[BRIEF]:
Give again the line that contains "The image size is (1024, 576)." and every line after it to the end of the records. Keep them exactly as they are and add nothing.

(RECORDS FOR THE TASK Opens)

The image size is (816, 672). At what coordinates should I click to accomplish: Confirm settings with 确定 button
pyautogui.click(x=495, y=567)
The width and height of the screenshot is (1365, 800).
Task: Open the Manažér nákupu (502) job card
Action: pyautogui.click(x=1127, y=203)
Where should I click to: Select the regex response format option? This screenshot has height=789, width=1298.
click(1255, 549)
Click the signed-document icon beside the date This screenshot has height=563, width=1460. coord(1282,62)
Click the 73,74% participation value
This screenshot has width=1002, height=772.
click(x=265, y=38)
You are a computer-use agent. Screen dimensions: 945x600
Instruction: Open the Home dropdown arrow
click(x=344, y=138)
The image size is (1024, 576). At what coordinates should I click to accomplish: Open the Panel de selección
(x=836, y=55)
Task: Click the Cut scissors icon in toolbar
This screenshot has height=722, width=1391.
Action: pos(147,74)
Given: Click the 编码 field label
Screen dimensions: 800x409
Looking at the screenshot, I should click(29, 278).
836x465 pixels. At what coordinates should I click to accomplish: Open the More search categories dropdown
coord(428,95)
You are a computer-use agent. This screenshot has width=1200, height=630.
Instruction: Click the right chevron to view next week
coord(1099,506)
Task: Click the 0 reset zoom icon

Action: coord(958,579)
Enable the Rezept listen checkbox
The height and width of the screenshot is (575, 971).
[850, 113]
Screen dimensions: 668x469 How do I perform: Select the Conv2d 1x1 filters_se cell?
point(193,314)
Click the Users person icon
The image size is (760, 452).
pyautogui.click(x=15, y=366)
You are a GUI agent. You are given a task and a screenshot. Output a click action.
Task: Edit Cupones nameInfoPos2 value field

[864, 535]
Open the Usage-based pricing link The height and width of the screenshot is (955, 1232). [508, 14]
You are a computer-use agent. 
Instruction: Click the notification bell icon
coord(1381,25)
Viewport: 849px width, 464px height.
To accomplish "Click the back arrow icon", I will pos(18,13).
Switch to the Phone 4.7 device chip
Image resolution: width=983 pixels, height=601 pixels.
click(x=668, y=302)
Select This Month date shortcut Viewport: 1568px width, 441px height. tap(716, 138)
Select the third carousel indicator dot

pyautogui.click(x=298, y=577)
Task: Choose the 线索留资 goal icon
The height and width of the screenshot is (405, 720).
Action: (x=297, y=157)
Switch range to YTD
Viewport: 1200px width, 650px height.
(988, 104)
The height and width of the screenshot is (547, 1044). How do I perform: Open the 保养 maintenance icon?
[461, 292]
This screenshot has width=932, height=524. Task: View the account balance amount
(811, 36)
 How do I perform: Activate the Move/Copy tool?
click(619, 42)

(RECORDS FOR THE TASK Closes)

[OUTPUT FOR THIS TASK]:
The image size is (1024, 576). At what coordinates should I click to accomplish: Open the Panel de selección
(x=836, y=55)
Task: Click the Cut scissors icon in toolbar
This screenshot has height=722, width=1391.
Action: pos(147,74)
Given: Click the 编码 field label
Screen dimensions: 800x409
Looking at the screenshot, I should click(29, 278).
836x465 pixels. At what coordinates should I click to accomplish: Open the More search categories dropdown
coord(428,95)
You are a computer-use agent. This screenshot has width=1200, height=630.
Instruction: Click the right chevron to view next week
coord(1099,506)
Task: Click the 0 reset zoom icon

Action: coord(958,579)
Enable the Rezept listen checkbox
The height and width of the screenshot is (575, 971).
[850, 113]
Screen dimensions: 668x469 How do I perform: Select the Conv2d 1x1 filters_se cell?
point(193,314)
Click the Users person icon
The image size is (760, 452).
pyautogui.click(x=15, y=366)
You are a GUI agent. You are given a task and a screenshot. Output a click action.
Task: Edit Cupones nameInfoPos2 value field

[864, 535]
Open the Usage-based pricing link The height and width of the screenshot is (955, 1232). [508, 14]
You are a computer-use agent. 
Instruction: Click the notification bell icon
coord(1381,25)
Viewport: 849px width, 464px height.
To accomplish "Click the back arrow icon", I will pos(18,13).
Switch to the Phone 4.7 device chip
Image resolution: width=983 pixels, height=601 pixels.
click(x=668, y=302)
Select This Month date shortcut Viewport: 1568px width, 441px height. tap(716, 138)
Select the third carousel indicator dot

pyautogui.click(x=298, y=577)
Task: Choose the 线索留资 goal icon
The height and width of the screenshot is (405, 720).
Action: (x=297, y=157)
Switch range to YTD
Viewport: 1200px width, 650px height.
(988, 104)
The height and width of the screenshot is (547, 1044). How do I perform: Open the 保养 maintenance icon?
[461, 292]
This screenshot has width=932, height=524. Task: View the account balance amount
(811, 36)
 How do I perform: Activate the Move/Copy tool?
click(619, 42)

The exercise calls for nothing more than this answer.